7. Parameter Summary
The table below summarises the key parameters of the MoSHBODS system and their roles. Actual values are omitted here; they are determined by optimisation against historical data.
| Parameter | Symbol | Role |
|---|---|---|
| Alpha_P1 | α1 | Determine the shape of the adjustment factors used as the season progresses |
| Alpha_P2 | α2 | |
| Alpha_P3 | α3 | |
| Alpha_Finals | αfinals | Fixed learning rate for finals games |
| Adjustment_Factor | αadj | Weight of SS vs. raw score in blended adjusted score |
| Carryover | γ | Fraction of end-of-season rating carried to next year |
| Mean_Reg | λ | Regression multiplier for VPV average |
| Games_Before_Average | Gref / 100 | Reference game count for VPV sample-size weight |
| Days_To_Average_for_VPV | δVPV | VPV rolling window (in units of ~10 years) |
| Days_To_Average_for_Score | δscore | Score standardisation rolling window |
| Out_Of_Region_Default_VPV | VPVdefault | Default VPV for away-region venues |
| Total_Multiplier_HA | φHA | Total score scalar for regular season |
| Total_Multiplier_Final | φfinal | Total score scalar for finals |
| Final_VPV_Fraction_Same_State | ffinal,same | VPV scaling for finals (home region) |
| Final_VPV_Fraction_Diff_State | ffinal,diff | VPV scaling for finals (away region) |
| Grand_Final_VPV_Fraction_Same_State | fGF,same | VPV scaling for the Grand Final (home region) |
| Grand_Final_VPV_Fraction_Diff_State | fGF,diff | VPV scaling for the Grand Final (away region) |
8. Outputs
For each game in the current round, MoSHBODS produces the following outputs:
- Offensive and defensive ratings for both teams entering the game
- Net Venue Performance Value (VPVown − VPVopp)
- Expected score for each team (in actual points)
- Expected margin and expected total (also in actual points)
- Home team win probability (simulation-based and analytic)
- Standard deviation of the margin and total (simulation-based and analytic)
After each completed game, the ratings for both teams are updated and stored.

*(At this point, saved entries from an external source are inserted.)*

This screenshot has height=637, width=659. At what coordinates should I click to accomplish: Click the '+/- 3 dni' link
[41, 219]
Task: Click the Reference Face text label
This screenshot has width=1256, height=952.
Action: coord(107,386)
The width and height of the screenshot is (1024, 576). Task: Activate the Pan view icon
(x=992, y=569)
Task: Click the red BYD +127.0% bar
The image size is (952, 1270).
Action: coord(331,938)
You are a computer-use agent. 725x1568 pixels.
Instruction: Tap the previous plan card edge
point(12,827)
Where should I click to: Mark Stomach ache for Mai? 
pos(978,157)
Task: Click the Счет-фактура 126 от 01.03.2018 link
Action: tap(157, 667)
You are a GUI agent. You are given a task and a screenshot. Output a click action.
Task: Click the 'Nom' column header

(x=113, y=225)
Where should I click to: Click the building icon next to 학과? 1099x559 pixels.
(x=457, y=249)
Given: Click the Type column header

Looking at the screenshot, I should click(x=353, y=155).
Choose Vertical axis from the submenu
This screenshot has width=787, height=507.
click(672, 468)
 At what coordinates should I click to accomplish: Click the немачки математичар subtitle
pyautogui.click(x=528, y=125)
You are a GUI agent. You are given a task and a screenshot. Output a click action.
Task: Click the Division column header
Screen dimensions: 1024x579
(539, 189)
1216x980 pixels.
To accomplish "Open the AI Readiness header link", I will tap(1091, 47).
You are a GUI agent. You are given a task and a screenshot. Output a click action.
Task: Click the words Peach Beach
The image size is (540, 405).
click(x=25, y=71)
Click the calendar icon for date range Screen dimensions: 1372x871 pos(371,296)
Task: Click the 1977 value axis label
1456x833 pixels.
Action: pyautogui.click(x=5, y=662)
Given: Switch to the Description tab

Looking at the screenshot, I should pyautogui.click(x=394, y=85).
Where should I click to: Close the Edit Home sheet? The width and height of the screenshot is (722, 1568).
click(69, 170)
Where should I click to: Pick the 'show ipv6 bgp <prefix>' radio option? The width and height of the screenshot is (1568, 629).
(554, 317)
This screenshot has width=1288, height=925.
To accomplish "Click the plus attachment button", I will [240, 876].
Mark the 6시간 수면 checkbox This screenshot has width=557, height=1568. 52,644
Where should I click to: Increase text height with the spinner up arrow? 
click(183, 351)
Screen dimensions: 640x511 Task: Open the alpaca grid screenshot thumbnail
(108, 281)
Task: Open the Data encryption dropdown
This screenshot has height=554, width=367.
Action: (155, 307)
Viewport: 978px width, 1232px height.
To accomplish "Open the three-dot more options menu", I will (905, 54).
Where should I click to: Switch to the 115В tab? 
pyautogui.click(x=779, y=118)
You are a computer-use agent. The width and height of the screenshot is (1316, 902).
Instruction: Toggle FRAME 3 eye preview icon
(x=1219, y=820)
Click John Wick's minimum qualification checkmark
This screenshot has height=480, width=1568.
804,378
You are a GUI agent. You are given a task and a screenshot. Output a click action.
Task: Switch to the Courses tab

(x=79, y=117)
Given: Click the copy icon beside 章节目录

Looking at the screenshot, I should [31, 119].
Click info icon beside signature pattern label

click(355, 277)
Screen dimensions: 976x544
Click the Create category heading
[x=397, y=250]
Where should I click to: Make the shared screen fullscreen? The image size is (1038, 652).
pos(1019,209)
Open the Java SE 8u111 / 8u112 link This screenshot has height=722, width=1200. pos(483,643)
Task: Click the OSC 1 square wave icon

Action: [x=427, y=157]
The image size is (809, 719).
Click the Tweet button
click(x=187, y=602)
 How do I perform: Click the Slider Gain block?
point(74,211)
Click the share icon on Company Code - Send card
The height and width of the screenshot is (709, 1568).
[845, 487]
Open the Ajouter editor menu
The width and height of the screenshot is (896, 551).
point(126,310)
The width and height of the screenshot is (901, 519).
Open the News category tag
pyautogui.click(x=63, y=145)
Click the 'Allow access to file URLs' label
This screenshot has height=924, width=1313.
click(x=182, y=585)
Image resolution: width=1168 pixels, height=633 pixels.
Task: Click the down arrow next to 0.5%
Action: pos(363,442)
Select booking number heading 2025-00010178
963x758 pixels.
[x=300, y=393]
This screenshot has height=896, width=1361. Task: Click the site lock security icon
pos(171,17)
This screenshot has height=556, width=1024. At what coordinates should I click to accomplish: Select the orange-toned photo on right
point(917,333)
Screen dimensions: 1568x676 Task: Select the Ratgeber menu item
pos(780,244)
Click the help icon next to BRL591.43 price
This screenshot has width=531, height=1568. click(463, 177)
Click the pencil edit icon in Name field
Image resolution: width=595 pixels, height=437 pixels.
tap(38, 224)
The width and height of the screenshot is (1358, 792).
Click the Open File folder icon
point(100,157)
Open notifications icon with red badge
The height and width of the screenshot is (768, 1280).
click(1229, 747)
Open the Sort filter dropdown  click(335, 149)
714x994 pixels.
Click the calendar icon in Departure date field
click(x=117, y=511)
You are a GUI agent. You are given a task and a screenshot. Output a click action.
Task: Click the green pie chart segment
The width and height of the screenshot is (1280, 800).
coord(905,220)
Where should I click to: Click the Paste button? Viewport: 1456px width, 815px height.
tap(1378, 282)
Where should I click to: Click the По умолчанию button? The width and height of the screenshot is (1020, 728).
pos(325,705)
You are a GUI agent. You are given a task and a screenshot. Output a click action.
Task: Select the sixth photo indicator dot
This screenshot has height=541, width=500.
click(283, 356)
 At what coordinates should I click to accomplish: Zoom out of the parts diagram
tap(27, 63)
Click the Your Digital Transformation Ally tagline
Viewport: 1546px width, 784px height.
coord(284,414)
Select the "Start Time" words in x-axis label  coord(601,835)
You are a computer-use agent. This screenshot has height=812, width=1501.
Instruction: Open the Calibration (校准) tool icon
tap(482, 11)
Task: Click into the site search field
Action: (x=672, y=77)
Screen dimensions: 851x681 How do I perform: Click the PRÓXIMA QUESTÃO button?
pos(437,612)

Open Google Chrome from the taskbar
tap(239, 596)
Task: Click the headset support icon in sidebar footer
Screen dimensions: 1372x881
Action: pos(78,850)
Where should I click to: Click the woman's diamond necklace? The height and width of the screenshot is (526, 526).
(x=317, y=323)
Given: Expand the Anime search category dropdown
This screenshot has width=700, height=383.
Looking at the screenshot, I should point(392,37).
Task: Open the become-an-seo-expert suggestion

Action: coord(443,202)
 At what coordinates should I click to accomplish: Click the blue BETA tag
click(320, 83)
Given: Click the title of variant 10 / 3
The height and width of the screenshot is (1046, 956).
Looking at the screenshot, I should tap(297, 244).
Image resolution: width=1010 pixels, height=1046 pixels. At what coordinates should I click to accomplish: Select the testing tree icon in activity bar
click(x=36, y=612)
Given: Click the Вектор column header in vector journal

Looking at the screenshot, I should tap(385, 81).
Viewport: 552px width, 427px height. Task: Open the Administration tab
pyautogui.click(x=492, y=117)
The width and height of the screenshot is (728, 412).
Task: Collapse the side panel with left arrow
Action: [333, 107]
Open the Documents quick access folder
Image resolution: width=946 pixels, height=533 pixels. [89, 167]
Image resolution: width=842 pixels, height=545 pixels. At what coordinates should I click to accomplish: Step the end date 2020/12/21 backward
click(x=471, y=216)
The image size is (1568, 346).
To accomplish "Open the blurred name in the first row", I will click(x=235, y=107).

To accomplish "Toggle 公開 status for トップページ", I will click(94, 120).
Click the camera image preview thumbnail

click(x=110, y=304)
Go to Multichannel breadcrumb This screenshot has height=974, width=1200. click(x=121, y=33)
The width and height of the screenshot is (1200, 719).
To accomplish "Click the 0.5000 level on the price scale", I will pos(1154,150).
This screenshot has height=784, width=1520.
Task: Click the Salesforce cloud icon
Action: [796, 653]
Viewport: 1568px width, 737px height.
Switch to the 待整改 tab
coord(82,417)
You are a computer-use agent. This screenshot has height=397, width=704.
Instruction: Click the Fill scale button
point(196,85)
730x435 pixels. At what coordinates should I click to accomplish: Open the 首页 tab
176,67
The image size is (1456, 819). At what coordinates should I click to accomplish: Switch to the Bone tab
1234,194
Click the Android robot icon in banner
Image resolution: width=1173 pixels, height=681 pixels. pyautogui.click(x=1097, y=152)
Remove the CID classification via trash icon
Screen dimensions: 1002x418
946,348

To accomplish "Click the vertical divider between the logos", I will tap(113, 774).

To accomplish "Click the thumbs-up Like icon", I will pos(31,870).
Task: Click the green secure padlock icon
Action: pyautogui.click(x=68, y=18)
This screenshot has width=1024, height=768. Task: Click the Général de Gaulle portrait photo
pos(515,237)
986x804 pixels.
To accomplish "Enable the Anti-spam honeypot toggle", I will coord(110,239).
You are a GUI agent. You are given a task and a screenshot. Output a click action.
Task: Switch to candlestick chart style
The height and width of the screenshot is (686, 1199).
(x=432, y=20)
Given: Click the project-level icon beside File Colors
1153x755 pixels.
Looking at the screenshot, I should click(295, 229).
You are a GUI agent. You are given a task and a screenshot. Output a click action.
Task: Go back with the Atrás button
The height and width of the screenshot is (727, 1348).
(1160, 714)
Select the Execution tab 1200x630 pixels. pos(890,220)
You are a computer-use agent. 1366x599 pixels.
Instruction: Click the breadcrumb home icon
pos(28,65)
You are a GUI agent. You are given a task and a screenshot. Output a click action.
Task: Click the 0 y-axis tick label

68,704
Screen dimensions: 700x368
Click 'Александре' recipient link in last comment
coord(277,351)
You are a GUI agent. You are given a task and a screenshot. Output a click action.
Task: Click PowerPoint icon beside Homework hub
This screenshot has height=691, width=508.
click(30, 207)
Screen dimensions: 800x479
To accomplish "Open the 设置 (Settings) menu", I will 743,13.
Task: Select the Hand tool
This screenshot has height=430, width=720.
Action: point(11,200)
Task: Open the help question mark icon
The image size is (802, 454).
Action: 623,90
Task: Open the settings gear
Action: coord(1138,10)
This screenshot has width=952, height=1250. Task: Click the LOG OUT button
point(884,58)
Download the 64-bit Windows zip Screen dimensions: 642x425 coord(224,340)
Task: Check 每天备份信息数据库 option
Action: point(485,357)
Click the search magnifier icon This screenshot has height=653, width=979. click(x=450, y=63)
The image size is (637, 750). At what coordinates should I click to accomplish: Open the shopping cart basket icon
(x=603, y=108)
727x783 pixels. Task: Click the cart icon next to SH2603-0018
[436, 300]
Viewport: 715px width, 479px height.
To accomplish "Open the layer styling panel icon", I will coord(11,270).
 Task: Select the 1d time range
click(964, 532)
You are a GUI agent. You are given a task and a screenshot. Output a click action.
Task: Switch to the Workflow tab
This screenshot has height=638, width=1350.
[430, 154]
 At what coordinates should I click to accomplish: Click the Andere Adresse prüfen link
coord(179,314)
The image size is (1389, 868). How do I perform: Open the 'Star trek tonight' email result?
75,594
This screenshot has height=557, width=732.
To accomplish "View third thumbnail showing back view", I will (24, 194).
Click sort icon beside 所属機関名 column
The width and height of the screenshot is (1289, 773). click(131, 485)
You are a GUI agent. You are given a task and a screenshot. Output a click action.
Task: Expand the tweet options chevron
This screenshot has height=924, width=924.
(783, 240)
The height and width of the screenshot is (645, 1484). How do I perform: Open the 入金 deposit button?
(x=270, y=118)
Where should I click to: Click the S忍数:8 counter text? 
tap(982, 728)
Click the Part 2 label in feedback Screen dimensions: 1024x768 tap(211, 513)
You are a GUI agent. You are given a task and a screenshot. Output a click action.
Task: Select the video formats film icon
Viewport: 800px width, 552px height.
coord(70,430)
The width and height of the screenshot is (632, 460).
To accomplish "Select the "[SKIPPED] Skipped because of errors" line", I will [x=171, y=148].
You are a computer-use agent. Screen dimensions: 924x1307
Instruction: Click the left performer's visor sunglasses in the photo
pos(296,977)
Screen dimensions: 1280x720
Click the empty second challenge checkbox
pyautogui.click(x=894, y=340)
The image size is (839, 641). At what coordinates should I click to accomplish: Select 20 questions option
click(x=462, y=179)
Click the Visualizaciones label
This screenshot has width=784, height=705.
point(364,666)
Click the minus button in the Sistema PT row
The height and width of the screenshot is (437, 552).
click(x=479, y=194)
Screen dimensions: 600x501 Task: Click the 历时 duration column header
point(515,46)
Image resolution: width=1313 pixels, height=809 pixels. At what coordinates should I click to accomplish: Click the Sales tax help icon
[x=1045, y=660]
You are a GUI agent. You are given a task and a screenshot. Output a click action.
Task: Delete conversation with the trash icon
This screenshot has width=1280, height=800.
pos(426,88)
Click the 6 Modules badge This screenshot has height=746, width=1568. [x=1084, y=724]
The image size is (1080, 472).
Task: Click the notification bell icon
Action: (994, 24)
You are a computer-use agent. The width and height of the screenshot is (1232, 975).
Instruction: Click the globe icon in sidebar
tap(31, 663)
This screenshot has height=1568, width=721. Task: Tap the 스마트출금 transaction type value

At the end of the season, each team's latest offensive and defensive ratings — and their combined sum — provide a final season snapshot.
Conclusion
MoSHBODS is a layered but coherent system. Its core insight is that offensive and defensive quality are separable, and that tracking them independently produces more nuanced and predictively powerful team ratings than a single composite number.
The system's handling of era-normalisation (through rolling z-scoring), ground effects (through VPV), and intra-season dynamics (through a decaying learning rate) makes it robust across the full 130-year span of VFL/AFL football. The two-stage simulation engine ensures that win probabilities properly reflect the fat-tailed, correlated nature of AFL scoring rather than relying on a simple normal approximation.
The combination of principled structure and empirically tuned parameters gives MoSHBODS both interpretability and accuracy — a rare combination in sports modelling.